Exercise prompt: Reproduce each of the rows below word for word, from the first to the last.

[Click-target data]
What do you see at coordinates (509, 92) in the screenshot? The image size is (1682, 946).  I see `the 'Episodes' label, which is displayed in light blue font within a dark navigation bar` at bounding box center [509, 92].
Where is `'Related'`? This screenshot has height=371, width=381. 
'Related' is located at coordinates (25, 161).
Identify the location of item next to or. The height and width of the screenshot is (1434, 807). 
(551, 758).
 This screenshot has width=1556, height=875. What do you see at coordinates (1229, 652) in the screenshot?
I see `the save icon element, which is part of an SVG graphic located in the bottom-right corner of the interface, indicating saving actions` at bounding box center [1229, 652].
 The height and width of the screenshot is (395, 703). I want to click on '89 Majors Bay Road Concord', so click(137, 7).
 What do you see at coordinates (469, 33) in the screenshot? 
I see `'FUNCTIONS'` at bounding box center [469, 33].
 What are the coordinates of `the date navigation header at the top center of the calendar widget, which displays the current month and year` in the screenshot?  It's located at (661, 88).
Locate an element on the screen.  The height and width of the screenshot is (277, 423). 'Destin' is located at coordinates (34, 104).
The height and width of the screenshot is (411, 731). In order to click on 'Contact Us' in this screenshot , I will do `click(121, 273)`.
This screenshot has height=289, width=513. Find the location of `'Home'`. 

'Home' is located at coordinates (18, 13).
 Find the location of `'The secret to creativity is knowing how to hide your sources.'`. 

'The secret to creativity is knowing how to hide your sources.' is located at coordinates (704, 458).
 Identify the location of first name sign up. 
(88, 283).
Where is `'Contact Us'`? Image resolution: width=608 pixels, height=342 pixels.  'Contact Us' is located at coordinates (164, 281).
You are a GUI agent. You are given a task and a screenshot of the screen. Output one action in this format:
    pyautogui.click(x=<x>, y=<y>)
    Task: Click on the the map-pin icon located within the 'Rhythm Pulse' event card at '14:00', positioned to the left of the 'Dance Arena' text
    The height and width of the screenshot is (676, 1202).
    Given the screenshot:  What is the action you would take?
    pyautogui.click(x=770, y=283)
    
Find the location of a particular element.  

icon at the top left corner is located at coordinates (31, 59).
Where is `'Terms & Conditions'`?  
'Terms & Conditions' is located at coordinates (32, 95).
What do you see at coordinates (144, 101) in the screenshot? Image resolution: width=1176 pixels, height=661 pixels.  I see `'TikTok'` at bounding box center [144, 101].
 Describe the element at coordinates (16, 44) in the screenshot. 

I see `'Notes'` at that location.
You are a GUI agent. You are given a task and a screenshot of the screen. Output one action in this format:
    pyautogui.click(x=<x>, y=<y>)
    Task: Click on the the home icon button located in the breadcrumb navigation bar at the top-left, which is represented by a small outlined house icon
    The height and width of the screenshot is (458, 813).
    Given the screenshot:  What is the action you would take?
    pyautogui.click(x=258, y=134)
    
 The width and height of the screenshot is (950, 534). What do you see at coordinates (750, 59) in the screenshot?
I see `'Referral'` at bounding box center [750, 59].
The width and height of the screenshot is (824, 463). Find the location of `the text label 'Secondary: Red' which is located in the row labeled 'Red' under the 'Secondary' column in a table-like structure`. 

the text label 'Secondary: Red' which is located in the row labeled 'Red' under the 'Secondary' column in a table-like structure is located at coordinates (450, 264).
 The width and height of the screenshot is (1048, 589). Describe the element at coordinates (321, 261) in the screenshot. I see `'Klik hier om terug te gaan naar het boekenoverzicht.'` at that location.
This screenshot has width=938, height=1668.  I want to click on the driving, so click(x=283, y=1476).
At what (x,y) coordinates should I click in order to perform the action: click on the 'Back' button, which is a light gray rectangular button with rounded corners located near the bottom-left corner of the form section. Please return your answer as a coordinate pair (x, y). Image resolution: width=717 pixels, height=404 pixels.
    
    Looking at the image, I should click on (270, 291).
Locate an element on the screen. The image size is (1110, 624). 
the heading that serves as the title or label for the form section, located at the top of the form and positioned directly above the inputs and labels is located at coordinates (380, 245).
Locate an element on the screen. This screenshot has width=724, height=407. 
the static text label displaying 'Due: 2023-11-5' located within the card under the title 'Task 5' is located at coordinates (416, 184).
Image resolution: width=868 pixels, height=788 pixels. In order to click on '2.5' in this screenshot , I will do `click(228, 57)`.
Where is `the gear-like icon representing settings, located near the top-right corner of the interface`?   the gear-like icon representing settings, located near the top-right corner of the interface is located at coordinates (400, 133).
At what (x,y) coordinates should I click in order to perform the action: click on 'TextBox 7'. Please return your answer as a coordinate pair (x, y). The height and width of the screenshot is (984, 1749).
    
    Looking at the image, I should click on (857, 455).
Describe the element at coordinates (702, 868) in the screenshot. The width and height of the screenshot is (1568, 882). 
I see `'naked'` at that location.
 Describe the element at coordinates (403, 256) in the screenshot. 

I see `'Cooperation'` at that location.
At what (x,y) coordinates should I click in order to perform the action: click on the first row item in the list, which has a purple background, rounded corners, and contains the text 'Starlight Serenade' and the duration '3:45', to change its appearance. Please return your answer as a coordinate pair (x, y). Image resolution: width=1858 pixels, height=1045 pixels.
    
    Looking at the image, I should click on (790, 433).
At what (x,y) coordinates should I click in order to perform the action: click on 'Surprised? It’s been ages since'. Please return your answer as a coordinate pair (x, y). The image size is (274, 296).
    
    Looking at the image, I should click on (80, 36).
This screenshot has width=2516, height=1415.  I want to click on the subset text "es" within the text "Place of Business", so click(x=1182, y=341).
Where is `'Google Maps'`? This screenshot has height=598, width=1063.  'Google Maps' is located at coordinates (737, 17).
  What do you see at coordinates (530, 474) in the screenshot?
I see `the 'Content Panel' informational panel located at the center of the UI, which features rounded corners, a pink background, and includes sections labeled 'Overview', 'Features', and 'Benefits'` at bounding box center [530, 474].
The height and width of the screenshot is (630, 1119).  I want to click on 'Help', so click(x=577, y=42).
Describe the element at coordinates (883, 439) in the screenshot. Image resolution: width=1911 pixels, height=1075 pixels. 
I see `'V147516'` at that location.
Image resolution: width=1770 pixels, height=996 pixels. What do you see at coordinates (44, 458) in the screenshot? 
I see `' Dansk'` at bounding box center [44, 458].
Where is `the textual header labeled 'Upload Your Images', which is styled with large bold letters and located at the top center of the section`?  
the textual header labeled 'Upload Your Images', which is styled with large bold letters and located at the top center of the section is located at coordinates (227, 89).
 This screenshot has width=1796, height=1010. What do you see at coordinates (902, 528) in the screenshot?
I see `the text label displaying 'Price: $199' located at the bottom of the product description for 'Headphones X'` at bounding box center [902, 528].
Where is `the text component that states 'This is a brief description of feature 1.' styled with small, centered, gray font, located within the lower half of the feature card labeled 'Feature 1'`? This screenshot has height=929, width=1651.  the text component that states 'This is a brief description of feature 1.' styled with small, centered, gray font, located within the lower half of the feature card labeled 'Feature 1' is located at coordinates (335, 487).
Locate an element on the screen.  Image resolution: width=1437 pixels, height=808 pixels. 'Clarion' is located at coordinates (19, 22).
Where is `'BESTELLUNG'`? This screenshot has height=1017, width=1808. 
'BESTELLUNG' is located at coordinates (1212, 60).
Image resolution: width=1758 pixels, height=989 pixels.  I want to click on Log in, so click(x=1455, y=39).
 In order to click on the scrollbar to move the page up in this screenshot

Solution for this problem:
What do you see at coordinates (509, 92) in the screenshot? The image size is (1682, 946).  I see `the 'Episodes' label, which is displayed in light blue font within a dark navigation bar` at bounding box center [509, 92].
Where is `'Related'`? This screenshot has height=371, width=381. 
'Related' is located at coordinates (25, 161).
Identify the location of item next to or. The height and width of the screenshot is (1434, 807). 
(551, 758).
 This screenshot has width=1556, height=875. What do you see at coordinates (1229, 652) in the screenshot?
I see `the save icon element, which is part of an SVG graphic located in the bottom-right corner of the interface, indicating saving actions` at bounding box center [1229, 652].
 The height and width of the screenshot is (395, 703). I want to click on '89 Majors Bay Road Concord', so click(137, 7).
 What do you see at coordinates (469, 33) in the screenshot? 
I see `'FUNCTIONS'` at bounding box center [469, 33].
 What are the coordinates of `the date navigation header at the top center of the calendar widget, which displays the current month and year` in the screenshot?  It's located at (661, 88).
Locate an element on the screen.  The height and width of the screenshot is (277, 423). 'Destin' is located at coordinates (34, 104).
The height and width of the screenshot is (411, 731). In order to click on 'Contact Us' in this screenshot , I will do `click(121, 273)`.
This screenshot has height=289, width=513. Find the location of `'Home'`. 

'Home' is located at coordinates (18, 13).
 Find the location of `'The secret to creativity is knowing how to hide your sources.'`. 

'The secret to creativity is knowing how to hide your sources.' is located at coordinates (704, 458).
 Identify the location of first name sign up. 
(88, 283).
Where is `'Contact Us'`? Image resolution: width=608 pixels, height=342 pixels.  'Contact Us' is located at coordinates (164, 281).
You are a GUI agent. You are given a task and a screenshot of the screen. Output one action in this format:
    pyautogui.click(x=<x>, y=<y>)
    Task: Click on the the map-pin icon located within the 'Rhythm Pulse' event card at '14:00', positioned to the left of the 'Dance Arena' text
    The height and width of the screenshot is (676, 1202).
    Given the screenshot:  What is the action you would take?
    pyautogui.click(x=770, y=283)
    
Find the location of a particular element.  

icon at the top left corner is located at coordinates (31, 59).
Where is `'Terms & Conditions'`?  
'Terms & Conditions' is located at coordinates (32, 95).
What do you see at coordinates (144, 101) in the screenshot? Image resolution: width=1176 pixels, height=661 pixels.  I see `'TikTok'` at bounding box center [144, 101].
 Describe the element at coordinates (16, 44) in the screenshot. 

I see `'Notes'` at that location.
You are a GUI agent. You are given a task and a screenshot of the screen. Output one action in this format:
    pyautogui.click(x=<x>, y=<y>)
    Task: Click on the the home icon button located in the breadcrumb navigation bar at the top-left, which is represented by a small outlined house icon
    The height and width of the screenshot is (458, 813).
    Given the screenshot:  What is the action you would take?
    pyautogui.click(x=258, y=134)
    
 The width and height of the screenshot is (950, 534). What do you see at coordinates (750, 59) in the screenshot?
I see `'Referral'` at bounding box center [750, 59].
The width and height of the screenshot is (824, 463). Find the location of `the text label 'Secondary: Red' which is located in the row labeled 'Red' under the 'Secondary' column in a table-like structure`. 

the text label 'Secondary: Red' which is located in the row labeled 'Red' under the 'Secondary' column in a table-like structure is located at coordinates (450, 264).
 The width and height of the screenshot is (1048, 589). Describe the element at coordinates (321, 261) in the screenshot. I see `'Klik hier om terug te gaan naar het boekenoverzicht.'` at that location.
This screenshot has width=938, height=1668.  I want to click on the driving, so click(x=283, y=1476).
At what (x,y) coordinates should I click in order to perform the action: click on the 'Back' button, which is a light gray rectangular button with rounded corners located near the bottom-left corner of the form section. Please return your answer as a coordinate pair (x, y). Image resolution: width=717 pixels, height=404 pixels.
    
    Looking at the image, I should click on (270, 291).
Locate an element on the screen. The image size is (1110, 624). 
the heading that serves as the title or label for the form section, located at the top of the form and positioned directly above the inputs and labels is located at coordinates (380, 245).
Locate an element on the screen. This screenshot has width=724, height=407. 
the static text label displaying 'Due: 2023-11-5' located within the card under the title 'Task 5' is located at coordinates (416, 184).
Image resolution: width=868 pixels, height=788 pixels. In order to click on '2.5' in this screenshot , I will do `click(228, 57)`.
Where is `the gear-like icon representing settings, located near the top-right corner of the interface`?   the gear-like icon representing settings, located near the top-right corner of the interface is located at coordinates (400, 133).
At what (x,y) coordinates should I click in order to perform the action: click on 'TextBox 7'. Please return your answer as a coordinate pair (x, y). The height and width of the screenshot is (984, 1749).
    
    Looking at the image, I should click on (857, 455).
Describe the element at coordinates (702, 868) in the screenshot. The width and height of the screenshot is (1568, 882). 
I see `'naked'` at that location.
 Describe the element at coordinates (403, 256) in the screenshot. 

I see `'Cooperation'` at that location.
At what (x,y) coordinates should I click in order to perform the action: click on the first row item in the list, which has a purple background, rounded corners, and contains the text 'Starlight Serenade' and the duration '3:45', to change its appearance. Please return your answer as a coordinate pair (x, y). Image resolution: width=1858 pixels, height=1045 pixels.
    
    Looking at the image, I should click on (790, 433).
At what (x,y) coordinates should I click in order to perform the action: click on 'Surprised? It’s been ages since'. Please return your answer as a coordinate pair (x, y). The image size is (274, 296).
    
    Looking at the image, I should click on (80, 36).
This screenshot has width=2516, height=1415.  I want to click on the subset text "es" within the text "Place of Business", so click(x=1182, y=341).
Where is `'Google Maps'`? This screenshot has height=598, width=1063.  'Google Maps' is located at coordinates (737, 17).
  What do you see at coordinates (530, 474) in the screenshot?
I see `the 'Content Panel' informational panel located at the center of the UI, which features rounded corners, a pink background, and includes sections labeled 'Overview', 'Features', and 'Benefits'` at bounding box center [530, 474].
The height and width of the screenshot is (630, 1119).  I want to click on 'Help', so click(x=577, y=42).
Describe the element at coordinates (883, 439) in the screenshot. Image resolution: width=1911 pixels, height=1075 pixels. 
I see `'V147516'` at that location.
Image resolution: width=1770 pixels, height=996 pixels. What do you see at coordinates (44, 458) in the screenshot? 
I see `' Dansk'` at bounding box center [44, 458].
Where is `the textual header labeled 'Upload Your Images', which is styled with large bold letters and located at the top center of the section`?  
the textual header labeled 'Upload Your Images', which is styled with large bold letters and located at the top center of the section is located at coordinates (227, 89).
 This screenshot has width=1796, height=1010. What do you see at coordinates (902, 528) in the screenshot?
I see `the text label displaying 'Price: $199' located at the bottom of the product description for 'Headphones X'` at bounding box center [902, 528].
Where is `the text component that states 'This is a brief description of feature 1.' styled with small, centered, gray font, located within the lower half of the feature card labeled 'Feature 1'`? This screenshot has height=929, width=1651.  the text component that states 'This is a brief description of feature 1.' styled with small, centered, gray font, located within the lower half of the feature card labeled 'Feature 1' is located at coordinates (335, 487).
Locate an element on the screen.  Image resolution: width=1437 pixels, height=808 pixels. 'Clarion' is located at coordinates (19, 22).
Where is `'BESTELLUNG'`? This screenshot has height=1017, width=1808. 
'BESTELLUNG' is located at coordinates (1212, 60).
Image resolution: width=1758 pixels, height=989 pixels.  I want to click on Log in, so click(x=1455, y=39).
 In order to click on the scrollbar to move the page up in this screenshot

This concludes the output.